Líder en el vestuario, niño en el césped
Como Muller, Son asumió un rol de liderazgo durante la semana All-Star. Cuando la primera sesión de entrenamiento arrancó con cierta incomodidad, fue el surcoreano quien rompió el hielo con chistes y comentarios. Un gesto sencillo, pero clave, que ayudó a un grupo de desconocidos a empezar con el pie derecho.
“Escucha, cuando estaba en Inglaterra, siempre era el tipo sonriente, el chico bueno”, dice Westwood. “Siempre tenía tiempo para ti, y aquí es exactamente igual. Es simplemente él”.
En un momento de la atención a los medios, alguien le preguntó si había algo en lo que pudiera ganar a todos sus compañeros All-Star. ¿Alguna competición, algún juego en el que se sintiera el mejor?
“Nada”, respondió. “Soy malo en todo”.
No es verdad, por supuesto. Son es muy bueno en muchas cosas. Pero sobre todo, es muy bueno siendo él mismo. Nadie lo hace exactamente como él, y muy pocos pueden hacer lo que hace dentro y fuera del campo.
Durante su estancia en Charlotte, prácticamente no dejó un frente sin atender. Cumplió con todas las obligaciones de prensa, apareció en cada cartel, se mezcló con sus compañeros y participó en el Skills Challenge retrasado por la lluvia. Y cuando llegó el partido, hizo lo de siempre: marcar la diferencia.
Detrás de cada obligación, de cada entrevista, de cada aparición pública, hay algo genuino en Son que no se ha desgastado. Han cambiado los escenarios, no la sensación. Charlotte lo hizo sentirse otra vez un niño. La verdad es que cada escenario todavía lo consigue.
“Amo el balón”, confesó a los periodistas. “Amo a los aficionados y amo a mis compañeros. Desde que me enamoré de niño, persiguiendo el balón, pegándole y celebrando con los chicos. Creo que es probablemente lo que más me gusta. Cuando tengo estrés, siempre juego al fútbol. Por eso estoy aquí: estoy disfrutando del deporte.
“Hasta el final”, remata. “Hasta el final, creo que probablemente es el único amor que tengo”.

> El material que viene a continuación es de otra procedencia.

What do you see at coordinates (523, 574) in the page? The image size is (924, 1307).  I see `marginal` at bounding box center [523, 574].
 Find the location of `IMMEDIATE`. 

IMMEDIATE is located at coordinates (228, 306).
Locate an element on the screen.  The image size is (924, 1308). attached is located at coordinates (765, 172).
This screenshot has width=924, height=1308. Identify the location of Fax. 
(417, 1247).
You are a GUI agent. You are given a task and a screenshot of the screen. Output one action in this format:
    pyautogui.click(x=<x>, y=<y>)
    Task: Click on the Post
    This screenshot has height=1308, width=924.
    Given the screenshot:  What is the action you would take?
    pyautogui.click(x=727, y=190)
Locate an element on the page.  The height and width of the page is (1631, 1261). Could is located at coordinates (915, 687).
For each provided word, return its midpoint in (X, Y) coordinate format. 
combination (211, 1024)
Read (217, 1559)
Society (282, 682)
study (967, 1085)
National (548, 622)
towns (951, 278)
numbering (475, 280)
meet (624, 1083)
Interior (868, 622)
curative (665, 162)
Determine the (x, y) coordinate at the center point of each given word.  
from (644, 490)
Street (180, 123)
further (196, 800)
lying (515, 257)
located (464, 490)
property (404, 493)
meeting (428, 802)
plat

La noche del miércoles, pocos minutos después del pitido final, Son ya no estaba en el césped celebrando con el resto. Lo habían sacado a toda prisa rumbo al aeropuerto, camino de Los Ángeles. El siguiente partido, el siguiente momento, la siguiente obligación.
Algún día se acabarán. Él no tiene prisa porque llegue ese día. Mientras el balón siga rodando, su sonrisa también. Y la MLS, de momento, se permite el lujo de tener al “nice guy” más letal del planeta en su escaparate.